Similarly, delivery mode had a significant impact on the UI, which might be attributed to more damage of pelvic floor tissue caused by vaginal delivery. Our study evidenced that cesarean section as protective factor for urinary distress [7]. These findings are in agreement with earlier reports where, Rortveit’s et al. [32] reported that the risk of UI was higher among women who had vaginal deliveries than among women who have had cesarean sections. Moreover, multivariate logistic regression analysis revealed that physical disease, gynecological diseases, menopause drugs application, POP and FI as independent risk factors for urinary distress. These findings are in consistent with previous reports where, Legendre et.al conducted a review of literature dealing with the epidemiology of UI in women and reported that oral HRT had a detrimental effect on SUI and had less effect on UI [33]. In addition, Zhu et al. [34], conducted a cross-sectional survey with approximately, 20,000 Chinese women reported that perimenopause and post menopause status were potential risk factors for SUI. Moreover, recent studies reported that the presence urinary incontinence increases the risk for fecal incontinence ranging between 2-and 4-fold [35].

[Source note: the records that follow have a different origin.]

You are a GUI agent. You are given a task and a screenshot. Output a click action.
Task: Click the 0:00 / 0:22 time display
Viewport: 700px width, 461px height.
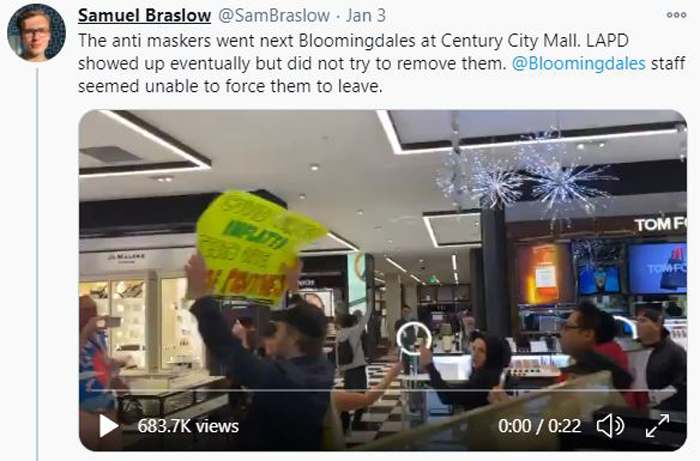(x=540, y=426)
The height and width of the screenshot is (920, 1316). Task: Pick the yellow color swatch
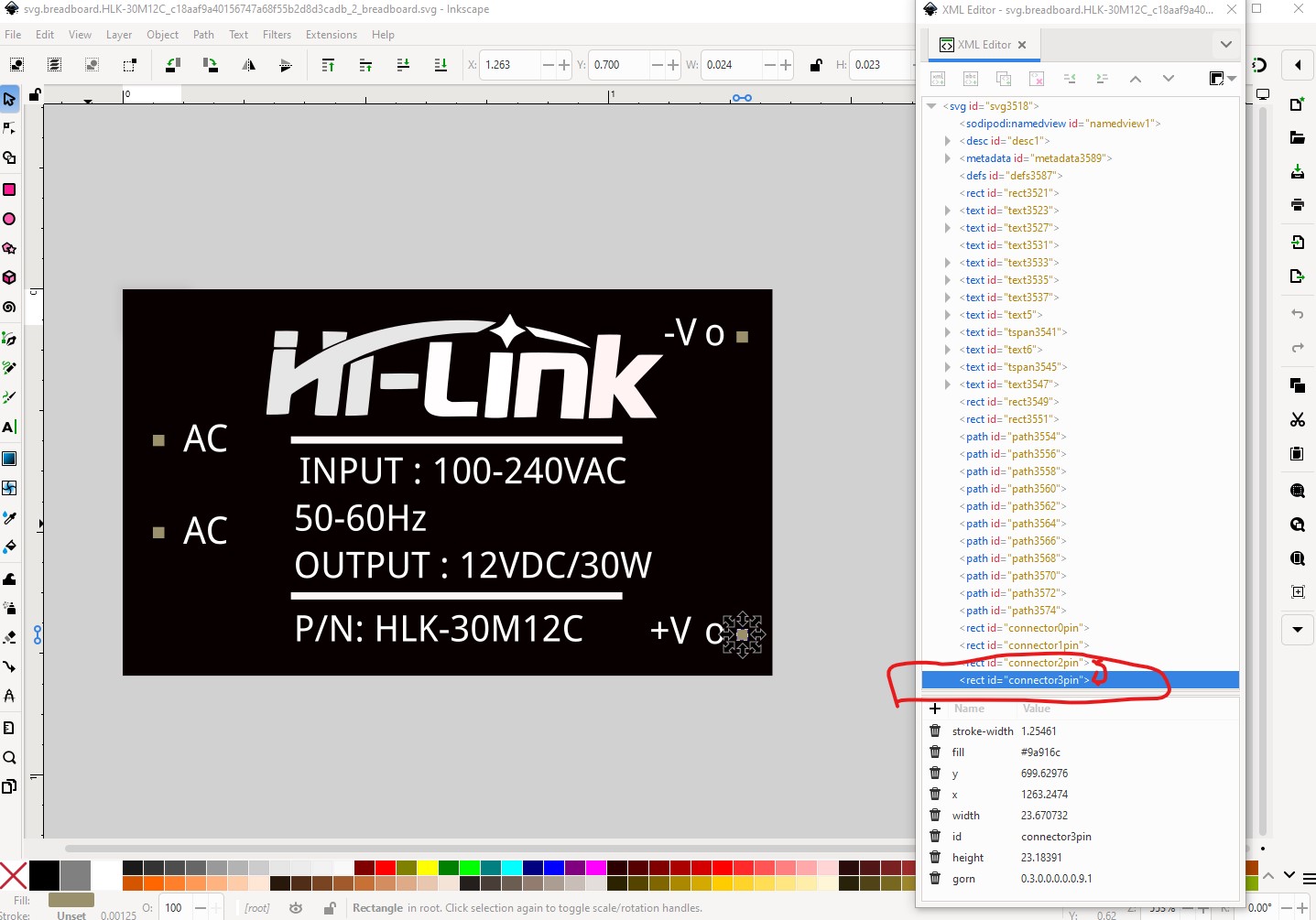point(428,868)
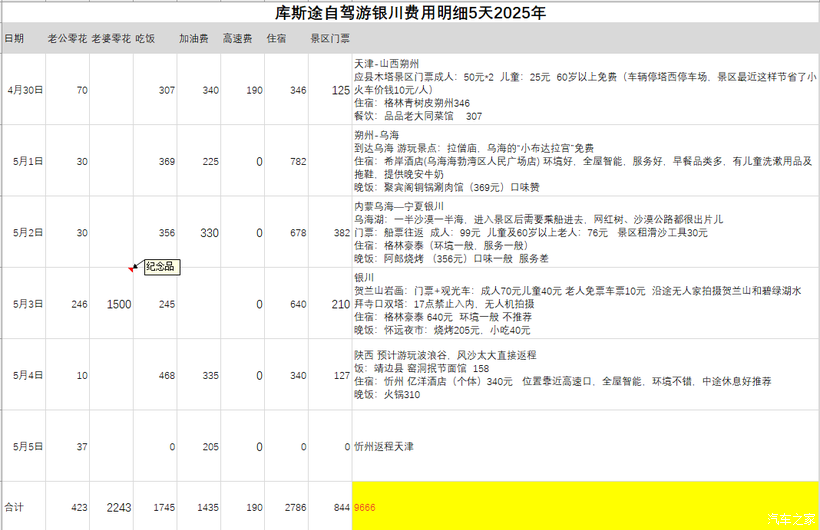
Task: Select the 纪念品 comment note box
Action: (162, 267)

Despite these noteworthy observations, the current study has certain limitations. Firstly, the study lacks temporality due to cross-sectional design which limits causal inference. Therefore, longitudinal studies are needed for clarification. Secondly, we selected only two communities in Beijing, hence limited sample size could not completely represent the situation of all women in Beijing and limits the generalizability of results.

To conclude the current study provided an insight on the factors associated with GSM. Similar studies are needed to further investigate the factors associated with prevalence of GSM in women from all provinces of China.

Conclusion

VVA was found to be more prevalent (34.8%) among middle-aged and older Chinese women. POP was highly prevalent in interior vaginal wall followed by posterior vaginal wall. Older age, menopause, higher education level and gynecological diseases were found to be significant risk factors and dyspareunia was most significant symptom associated with VVA. Our findings would help health care personnel to communicate easily with patients and improve their understanding about GSM. Clinicians can enquire about the GSM risk factors during routine gynecological examination, which would help in early diagnosis and treatment of GSM.